Dans les années 1930, chez le pharmacien et le photographe

Dans les années 1930, les patients qui avaient consulté les docteurs Gauthier, puis Lupanof son successeur, et Parnet «le médecin des pauvres» comme on l'appelait, pouvaient s'approvisionner en médicaments mentionnés sur l'ordonnance à la pharmacie d'Orgelet.

La pharmacie d'Orgelet dans les années 1930Elle n'était plus située rue de la République mais rue de l'Église où elle se trouve encore M. Rodde, le pharmacien de première classe, un petit homme boitillant qu'on apercevait à peine derrière sa «banque», était toujours disponible, aidé par une de ses filles, prototype même de celle condamnée à ne jamais trouver d'époux.

Cette pharmacie occupait le rez de chaussée d'une importante maison bourgeoise aux fenêtres des appartements s'ouvrant sur trois étroits balconnets ceints d'une grille en fer forgé. Deux portes en arceau perçaient la façade, l'une constamment fermée par de grands volets noirs, l'autre précédée d'une rampe d'escaliers en pierre, surmontée d'une enseigne en lettres d'or sur panneau noir, donnait accès au magasin à devanture classique de l'époque. En vitrine, étaient exposées des boîtes factices, des bouteilles de sirop fabriqué par le pharmacien lui-même, des affiches publicitaires vantant les mérites d'un remède miracle.

En entrant dans l'office, ce qui surprenait d'abord, c'étaient les multiples casiers, les placards bas, les tiroirs de toutes dimensions qui recélaient les médicaments, les étagères sur lesquelles trônaient des bocaux remplis de liquides ou de poudres étranges. Les regards inspectaient ensuite la moderne pour l'époque et superbe machine à calculer, or et noire, sur les claviers de laquelle, pianotaient l'index et le majeur du pharmacien, puis toute la main s'activait pour actionner une manivelle qui faisait surgir, à travers un rectangle vitré le prix à payer.

Aussitôt M. Rodde ou son successeur M. Malarbet qui vint s'installer à Orgelet le 1er janvier 1936 ouvrait un énorme registre à forte couverture cartonnée et sur une page il inscrivait le nom des médicaments prescrits. Pendant ce temps, les autres clients, assis sur un banc en bois regardaient un meuble, l'originale balance à plateaux fixés au fléau par de longues chaînes ou humaient les odeurs indéfinissables qui s'échappaient de la pièce voisine, antre de Méphistophéles, où bouillonnaient d'apaisants sirops contre la toux et la constipation, ou filtrées, mélangées avec des corps gras procuraient des pommades contre les brûlures et les cors...
▬▬▬
▸ **CONSIGNE 1**
D'après l'extrait sur la pharmacie d'Orgelet, les affirmations suivantes sont-elles exactes ? (a) Dans les années 1930, la pharmacie se trouvait toujours rue de la République. (b) M. Malarbet s'est installé à Orgelet le 1er janvier 1936. (c) Les clients attendaient leur tour debout. Répondez par oui ou par non, en citant chaque fois les mots décisifs de l'extrait.
▸ **CONSIGNE 2**
Prolongez le récit sur la pharmacie d'Orgelet dans les années 1930 à partir de sa dernière phrase.
Les lignes de données n'ont aucun rôle ici.

▸ **DONNÉES FOURNIES**
▬▬▬
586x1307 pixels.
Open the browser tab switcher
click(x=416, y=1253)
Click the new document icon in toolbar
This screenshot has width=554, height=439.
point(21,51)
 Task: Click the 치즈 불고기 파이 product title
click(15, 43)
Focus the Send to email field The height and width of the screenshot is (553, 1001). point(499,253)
▬▬▬
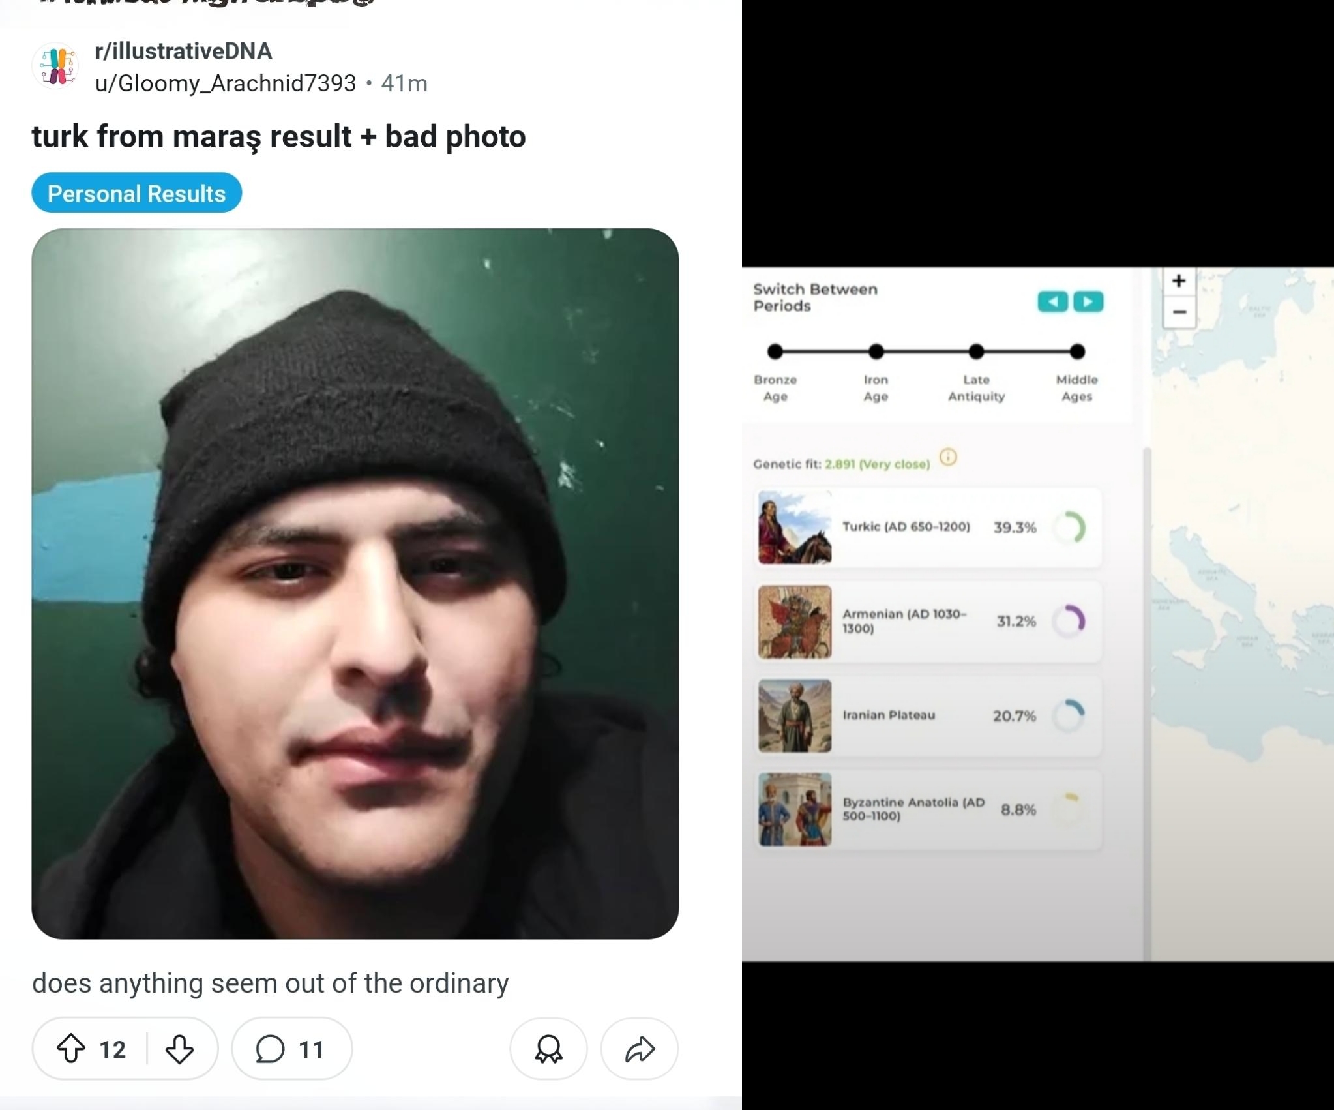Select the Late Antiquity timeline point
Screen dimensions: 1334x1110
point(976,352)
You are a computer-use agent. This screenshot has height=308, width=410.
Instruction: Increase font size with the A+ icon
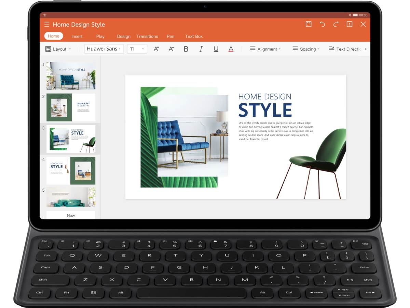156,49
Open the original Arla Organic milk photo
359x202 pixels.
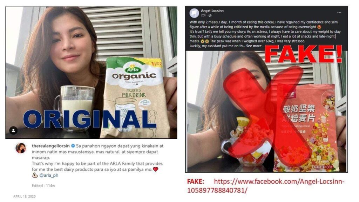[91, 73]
▬▬▬
▸ **RÉPONSE FINALE 1**
(a) Non : « n'était plus située rue de la République mais rue de l'Église ».
(b) Oui : « M. Malarbet qui vint s'installer à Orgelet le 1er janvier 1936 ».
(c) Non : « assis sur un banc en bois ».

▸ **RÉPONSE FINALE 2**
Ce n'était pas un durillon qui faisait boiter bas le seul photographe local, Paul Clement. Il était né avec une jambe plus courte que l'autre et il se déplaçait par petits bonds, en s'appuyant sur des béquilles en bois. Il était un photographe sans magasin et sans enseigne, logé dans deux pièces au-dessus du magasin de confection Futin, sans renommée non plus, contrairement à son illustre prédécesseur Tournier à qui l'on doit toutes les cartes postales d'autrefois si précieuses.

Il développait les pellicules qu'on lui apportait, peu souvent, car on prenait rarement des photos à l'époque. Dans son cabinet obscur, parsemé des lueurs sanglantes d'une minuscule lampe rouge, il devenait le magicien en blouse blanche qui allait réussir après plusieurs opérations à fixer une image sur le papier glacé, une photo, qu'il enserrait entre les pages d'un des nombreux dictionnaires utilisés par le cruciverbiste qu'il était.

Pourvoyeur en photos d'identité, il se déplaçait parfois pour prendre un cliché d'une noce. Quand il arrivait devant l'église en sautillant, son lourd appareil à plaque enfoui dans un grand sac porté en bandoulière, il devenait metteur en scène, plaçant les acteurs, mesurant leur distance à l'objectif en n'utilisant pas le système métrique, mais la numérotation «béquilles» se cachant la tête sous un voile noir pour mieux voir, réclamait l'immobilité appuyait sur le déclencheur qui avait la forme d'une poire... et recommençait l'opération parce que quelqu'un avait bougé.

Mais les photos en camaïeu marron étaient réussies et elles sont présentes de nos jours dans l'album familial.